This application allows user to build datasets based on a defined model. The program utilizes the Mediapipe module provided by Google. Created UI to facilitate accessibility. The program locates the landmarks in the loaded media file, indexes the following frames, and saves the landmark attributes to the LOG* file. During model recognition, loaded media is also modified with a watermark containing the frame index of the media. Modified media is saved under the VID* file. Currently, the program supports the JSON and CSV outputfiles.
By default, program initializes the "pose" model provided by the Mediapipe module.
The program utilizes one of the media sources:
- Cam – The application tries to establish communication with the default camera device connected to the PC,
- Image – user-selected image path is loaded, supported formats: *.png *.jpg *.jpeg *.gif
- Video - user-selected video path is loaded, supported formats: *.mp4 *.flv *.ts *.mts *.avi *.mov
Before running the program user must choose which media source and output file type the user would like to receive. The recognition program starts after the user clicks the "start" button. The frame is being loaded from the source path with the use of the OpenCV module. A defined mediapipe model extracts the landmarks if are available on the frame. In addition, data is cast on Frame Class to properly parse the collected data at the end of the session. Input frame is modified - marked with frame index and landmark points - and saved under the VID* file. The collected frame is saved under the txt file in the WORKFILES directory.
If a source is empty or program loses the connection with the camera, the recognition process ends. All of the collected is loaded and properly parsed to the desired output file type, under the LOG* file located in the OUTPUT directory.
Interrupted program's WORKFILES data, whose parsing process isn't finished, can be loaded and parsed with the use of the "load work-file" button.
flowchart TD
A[Start] --> B[Load frame from media source]
B --> |Success| C{Mediapipe magick}
C --> |pose not avaiable| B
C --> |Succesfuly recognized| E(Cast model to Frame class)

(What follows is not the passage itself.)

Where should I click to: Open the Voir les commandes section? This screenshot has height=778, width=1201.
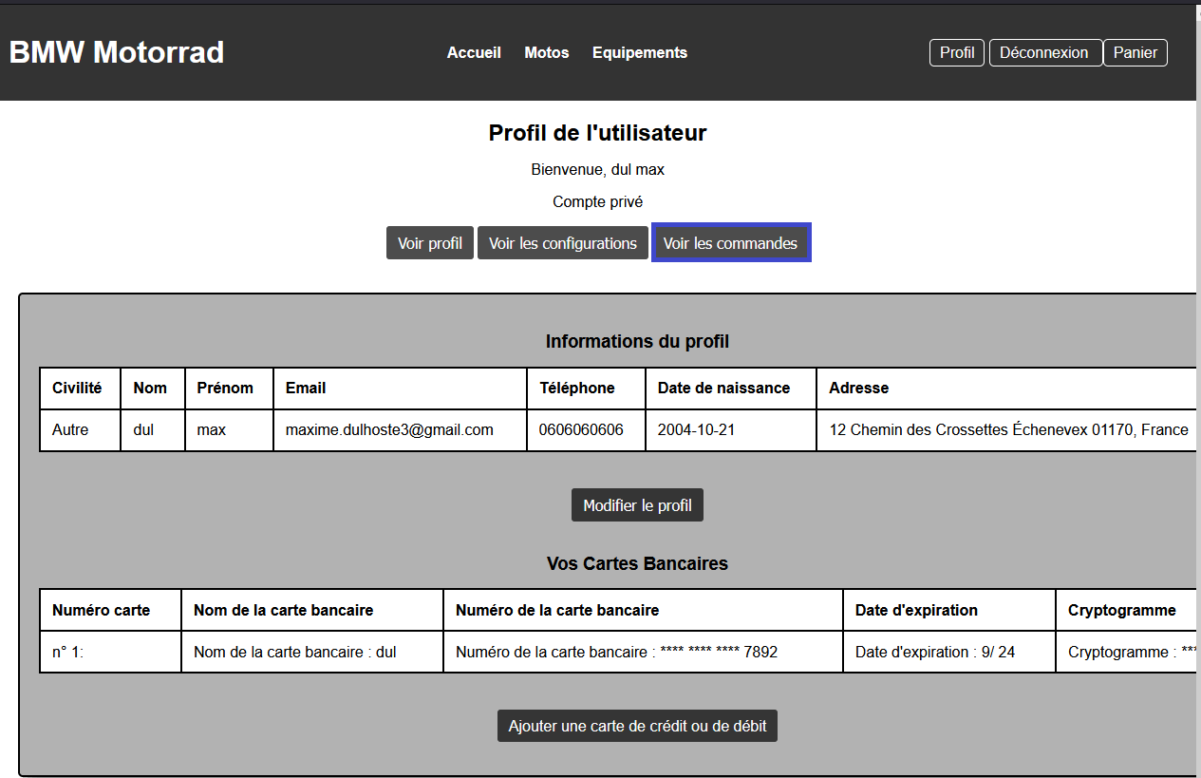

E --> G(Save under workfile)
G --> B
B --> |Failure/source empty| H(Build dataset from collected data)
H --> F[Stop]
The user can choose the desired file type of the output data. Files are saved under the OUTPUT directory. All of the output files are signed with the session - Datetime of the start button click. LOG files contain data about all of the 33 landmarks occurring on the loaded media. Each frame contains data about the coordinates of occurrence, visibility, index, and the name of the landmark. If a landmark is not visible, the Mediapipe module helps to estimate the position of the landmark. Coordinates of landmark occurrence are bound to the frame resolution.
JSON FILE | CSV FILE |
---|---|
Main.py contains the main core of the program with the Mediapipe model and main frame collecting and recognition functions. The window class is defined in interface.py. It contains all the UI elements and button click handling. To properly parse all of the collected data, the Frame class was defined in Frame_class.py. It contains data about the landmarks with coordinates and visibility info on the input image. The OUTPUT folder contains all the output files. All the LOG data and modified input videos are saved here. Inside the WORKFIELS folder are debug txt files, filled with Frame data without loading the whole file and optimizing the program load.
|-- OUTPUT
| |
| |- WORKFILES
| |- *.txt
| |- LOG*.(json/csv)
| |- VID*.mp4
|
|- main.py
|- interface.py
|- Frame_class.py
|- requirements.txt
|- JSON_TEMPLATE.json
|- README.md
- The requiremets.txt file contains all of the Python modules required to run this application. The project was written in version 3.11.6 of Python with the use of modules:
- PyQt5
- OpenCV
- Mediapipe
Warning! A problem with the installation of Mediapipe with Python 3.12 occurred, due to library errors.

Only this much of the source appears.